Bristow also took control of her recording career and her next two albums were independent. Released in 2011, Freedom was recorded between Austin and Sydney and was produced by Bristow and Mark Punch. Recorded in Los Angeles, Shot Of Gold was produced by Punch and released in 2016.
She toured as support for guitar virtuoso Tommy Emmanuel and opened for the likes of John Oates and John Waite before Punch moved to Nashville and they began working again as a duo. In 2017, Bristow also moved to Nashville where “everyone’s got a recording studio, everybody’s world class.”
When the coronavirus pandemic hit in early 2020, Bristow was just wrapping up a two-month trip to New Zealand. She has been in limbo in Gore ever since.
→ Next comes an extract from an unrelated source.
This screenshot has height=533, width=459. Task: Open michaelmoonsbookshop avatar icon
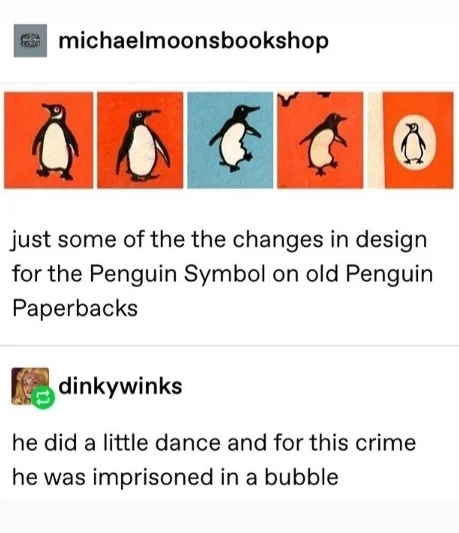coord(30,41)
Her boyfriend and well-established music community wait in the States but Bristow was unsure when she would get back.
The greatest benefit of being stranded in New Zealand has been the ability to continue playing shows, doing songwriting workshops and teaming up with NZ icon Barry Saunders. “He’s been like a lifesaver for me, actually, because it’s been connection to the music world,” Bristow said. “He’s such a great guy and he’s such a great songwriter.”
Jackie Bristow’s fifth album Outsider was completed during the pandemic, and released in 2022 on Mesa/Bluemoon; once again Mark Punch produced, in Nashville using local musicians. The vocals were done in Auckland and sent to Nashville. “We got people that we might not have got on the record from all around the world actually, because they were home and not on tour. So that was really cool.”
Jackie Bristow won Tourism Australia's Song of Australia in 2004 with ‘This Is Australia’. The song featured in worldwide promotional campaigns for the next three years.